[Work required] What is needed here is an exact repetition of the records below, beginning at the line that has "Click the Vultr logo icon" and stopping after the line that has "Given: Open 01_implement_rsa_roundtrip.py".

(Stored records)
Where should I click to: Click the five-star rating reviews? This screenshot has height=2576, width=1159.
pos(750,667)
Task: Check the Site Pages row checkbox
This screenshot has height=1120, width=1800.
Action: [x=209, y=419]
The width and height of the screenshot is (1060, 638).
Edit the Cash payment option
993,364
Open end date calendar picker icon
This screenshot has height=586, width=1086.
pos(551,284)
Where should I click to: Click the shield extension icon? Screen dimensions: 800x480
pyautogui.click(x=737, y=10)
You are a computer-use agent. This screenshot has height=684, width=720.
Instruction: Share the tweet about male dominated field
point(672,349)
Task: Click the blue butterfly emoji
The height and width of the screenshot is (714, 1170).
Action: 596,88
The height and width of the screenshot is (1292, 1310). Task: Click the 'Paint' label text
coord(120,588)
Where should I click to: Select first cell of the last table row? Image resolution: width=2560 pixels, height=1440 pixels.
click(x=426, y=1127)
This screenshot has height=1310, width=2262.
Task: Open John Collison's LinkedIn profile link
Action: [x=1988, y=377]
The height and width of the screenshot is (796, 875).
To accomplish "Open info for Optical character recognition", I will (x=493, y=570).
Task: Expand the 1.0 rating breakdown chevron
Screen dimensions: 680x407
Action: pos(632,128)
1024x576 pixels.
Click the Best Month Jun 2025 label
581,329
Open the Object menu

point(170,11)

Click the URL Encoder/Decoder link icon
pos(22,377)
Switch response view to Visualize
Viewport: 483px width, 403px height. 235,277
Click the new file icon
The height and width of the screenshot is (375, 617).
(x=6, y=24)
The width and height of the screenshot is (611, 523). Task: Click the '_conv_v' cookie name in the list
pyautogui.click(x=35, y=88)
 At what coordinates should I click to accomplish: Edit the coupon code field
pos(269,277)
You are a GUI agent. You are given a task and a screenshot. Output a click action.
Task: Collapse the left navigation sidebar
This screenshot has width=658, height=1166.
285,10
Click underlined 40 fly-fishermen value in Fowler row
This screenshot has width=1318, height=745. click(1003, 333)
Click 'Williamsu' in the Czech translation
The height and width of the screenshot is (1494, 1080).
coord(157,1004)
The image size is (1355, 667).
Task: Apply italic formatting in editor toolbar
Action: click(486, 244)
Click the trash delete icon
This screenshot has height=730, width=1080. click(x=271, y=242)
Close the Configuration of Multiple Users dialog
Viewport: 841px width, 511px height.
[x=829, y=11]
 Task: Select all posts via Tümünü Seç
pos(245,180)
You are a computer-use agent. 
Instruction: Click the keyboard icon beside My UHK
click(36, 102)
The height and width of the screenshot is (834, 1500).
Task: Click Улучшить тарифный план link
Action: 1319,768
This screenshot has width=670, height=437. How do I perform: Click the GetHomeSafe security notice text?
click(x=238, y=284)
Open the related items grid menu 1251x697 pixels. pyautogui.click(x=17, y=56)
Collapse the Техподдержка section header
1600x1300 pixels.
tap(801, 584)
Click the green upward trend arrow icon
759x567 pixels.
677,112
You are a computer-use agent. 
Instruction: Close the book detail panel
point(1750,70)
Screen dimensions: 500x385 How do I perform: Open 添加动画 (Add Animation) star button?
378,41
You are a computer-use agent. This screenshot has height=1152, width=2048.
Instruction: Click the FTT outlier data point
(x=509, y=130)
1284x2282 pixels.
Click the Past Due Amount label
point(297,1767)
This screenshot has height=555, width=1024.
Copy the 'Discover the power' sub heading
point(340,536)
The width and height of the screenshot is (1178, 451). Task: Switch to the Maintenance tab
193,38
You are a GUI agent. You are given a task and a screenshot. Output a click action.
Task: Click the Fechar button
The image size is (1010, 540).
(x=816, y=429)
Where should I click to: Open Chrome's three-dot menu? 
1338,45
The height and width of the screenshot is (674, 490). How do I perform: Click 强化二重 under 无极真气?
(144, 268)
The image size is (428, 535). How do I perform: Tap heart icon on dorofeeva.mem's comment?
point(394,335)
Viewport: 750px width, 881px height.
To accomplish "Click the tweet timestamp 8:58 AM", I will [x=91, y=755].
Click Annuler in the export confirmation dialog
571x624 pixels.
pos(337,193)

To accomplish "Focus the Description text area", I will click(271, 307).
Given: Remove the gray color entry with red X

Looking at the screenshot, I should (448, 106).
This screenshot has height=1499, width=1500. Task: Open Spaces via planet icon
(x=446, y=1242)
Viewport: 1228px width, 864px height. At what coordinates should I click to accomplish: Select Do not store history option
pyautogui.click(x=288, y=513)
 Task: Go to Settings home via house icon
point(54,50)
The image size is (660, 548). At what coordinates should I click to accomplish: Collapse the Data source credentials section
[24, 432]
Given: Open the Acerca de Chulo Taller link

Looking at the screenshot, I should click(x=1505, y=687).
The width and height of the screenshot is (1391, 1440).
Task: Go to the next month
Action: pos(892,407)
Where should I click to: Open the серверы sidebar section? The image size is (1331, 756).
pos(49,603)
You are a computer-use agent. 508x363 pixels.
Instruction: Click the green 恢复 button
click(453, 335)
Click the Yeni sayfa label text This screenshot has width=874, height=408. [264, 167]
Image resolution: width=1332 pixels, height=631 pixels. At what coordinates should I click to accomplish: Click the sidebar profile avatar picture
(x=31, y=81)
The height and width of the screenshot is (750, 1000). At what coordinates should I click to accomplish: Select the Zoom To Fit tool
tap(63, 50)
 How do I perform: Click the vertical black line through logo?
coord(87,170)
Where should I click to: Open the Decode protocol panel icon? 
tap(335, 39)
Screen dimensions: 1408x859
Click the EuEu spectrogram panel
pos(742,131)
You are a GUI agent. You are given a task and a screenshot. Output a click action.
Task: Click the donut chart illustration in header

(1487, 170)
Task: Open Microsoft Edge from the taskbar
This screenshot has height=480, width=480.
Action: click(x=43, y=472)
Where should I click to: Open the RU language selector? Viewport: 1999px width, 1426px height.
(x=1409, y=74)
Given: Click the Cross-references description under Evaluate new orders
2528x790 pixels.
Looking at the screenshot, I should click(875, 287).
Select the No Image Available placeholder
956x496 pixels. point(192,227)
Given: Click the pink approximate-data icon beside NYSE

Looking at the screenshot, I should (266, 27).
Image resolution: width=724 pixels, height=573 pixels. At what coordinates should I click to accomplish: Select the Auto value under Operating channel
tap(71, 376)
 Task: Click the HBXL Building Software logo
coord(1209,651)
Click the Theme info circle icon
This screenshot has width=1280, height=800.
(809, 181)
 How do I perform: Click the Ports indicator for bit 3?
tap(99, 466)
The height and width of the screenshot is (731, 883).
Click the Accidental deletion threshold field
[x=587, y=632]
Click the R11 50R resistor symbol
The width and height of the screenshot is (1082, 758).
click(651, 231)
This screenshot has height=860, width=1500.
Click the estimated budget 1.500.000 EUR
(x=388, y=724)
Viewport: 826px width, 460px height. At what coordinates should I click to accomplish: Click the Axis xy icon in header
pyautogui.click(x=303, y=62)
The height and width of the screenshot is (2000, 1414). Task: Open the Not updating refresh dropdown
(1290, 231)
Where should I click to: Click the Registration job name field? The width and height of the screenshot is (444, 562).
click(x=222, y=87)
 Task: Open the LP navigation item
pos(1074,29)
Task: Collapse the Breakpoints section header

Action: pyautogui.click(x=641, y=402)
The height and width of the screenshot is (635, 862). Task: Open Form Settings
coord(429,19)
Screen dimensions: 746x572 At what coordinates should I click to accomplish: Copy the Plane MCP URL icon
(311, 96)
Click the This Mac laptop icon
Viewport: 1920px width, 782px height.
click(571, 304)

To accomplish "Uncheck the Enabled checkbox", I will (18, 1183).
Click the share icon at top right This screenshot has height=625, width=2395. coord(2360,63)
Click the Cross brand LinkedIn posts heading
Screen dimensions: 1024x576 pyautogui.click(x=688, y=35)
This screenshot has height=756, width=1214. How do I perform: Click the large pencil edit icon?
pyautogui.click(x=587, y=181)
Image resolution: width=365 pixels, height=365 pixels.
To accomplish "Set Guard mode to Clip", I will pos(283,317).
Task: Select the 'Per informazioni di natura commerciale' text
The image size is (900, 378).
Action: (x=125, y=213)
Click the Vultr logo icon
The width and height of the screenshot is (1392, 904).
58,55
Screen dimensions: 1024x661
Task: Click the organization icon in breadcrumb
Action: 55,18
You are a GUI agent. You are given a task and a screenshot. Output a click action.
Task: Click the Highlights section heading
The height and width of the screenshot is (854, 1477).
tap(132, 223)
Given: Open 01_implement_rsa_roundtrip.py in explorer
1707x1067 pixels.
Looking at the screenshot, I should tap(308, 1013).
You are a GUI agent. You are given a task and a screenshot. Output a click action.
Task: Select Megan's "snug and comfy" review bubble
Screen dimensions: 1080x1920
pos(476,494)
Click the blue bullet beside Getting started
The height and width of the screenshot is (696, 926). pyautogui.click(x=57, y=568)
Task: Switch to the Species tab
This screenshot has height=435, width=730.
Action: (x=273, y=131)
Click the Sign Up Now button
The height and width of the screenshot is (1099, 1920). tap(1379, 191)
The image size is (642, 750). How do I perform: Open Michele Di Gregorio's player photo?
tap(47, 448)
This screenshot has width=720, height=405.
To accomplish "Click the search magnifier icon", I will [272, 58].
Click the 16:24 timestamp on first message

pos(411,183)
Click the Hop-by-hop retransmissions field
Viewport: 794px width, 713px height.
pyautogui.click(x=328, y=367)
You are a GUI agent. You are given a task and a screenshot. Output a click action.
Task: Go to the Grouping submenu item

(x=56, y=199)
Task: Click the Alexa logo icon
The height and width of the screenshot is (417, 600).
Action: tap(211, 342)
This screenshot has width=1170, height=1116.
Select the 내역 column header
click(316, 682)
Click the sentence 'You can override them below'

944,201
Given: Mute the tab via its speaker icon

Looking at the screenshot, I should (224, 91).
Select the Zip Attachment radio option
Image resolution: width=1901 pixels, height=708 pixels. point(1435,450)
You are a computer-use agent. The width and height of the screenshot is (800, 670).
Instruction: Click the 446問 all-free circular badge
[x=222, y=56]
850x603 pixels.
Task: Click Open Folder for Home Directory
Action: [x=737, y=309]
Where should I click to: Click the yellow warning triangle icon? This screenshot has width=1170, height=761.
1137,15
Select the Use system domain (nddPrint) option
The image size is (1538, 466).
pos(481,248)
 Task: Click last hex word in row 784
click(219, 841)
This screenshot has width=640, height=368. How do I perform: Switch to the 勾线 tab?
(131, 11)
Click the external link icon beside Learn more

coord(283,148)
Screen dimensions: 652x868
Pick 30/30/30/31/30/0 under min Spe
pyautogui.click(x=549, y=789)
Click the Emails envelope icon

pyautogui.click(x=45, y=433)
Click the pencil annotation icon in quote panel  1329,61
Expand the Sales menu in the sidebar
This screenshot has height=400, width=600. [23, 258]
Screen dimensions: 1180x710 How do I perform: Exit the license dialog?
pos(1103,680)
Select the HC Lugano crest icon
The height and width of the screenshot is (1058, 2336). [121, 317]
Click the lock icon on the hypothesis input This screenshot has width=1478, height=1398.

[Answer section]
Click the Vultr logo icon
The width and height of the screenshot is (1392, 904).
58,55
Screen dimensions: 1024x661
Task: Click the organization icon in breadcrumb
Action: 55,18
You are a GUI agent. You are given a task and a screenshot. Output a click action.
Task: Click the Highlights section heading
The height and width of the screenshot is (854, 1477).
tap(132, 223)
Given: Open 01_implement_rsa_roundtrip.py in explorer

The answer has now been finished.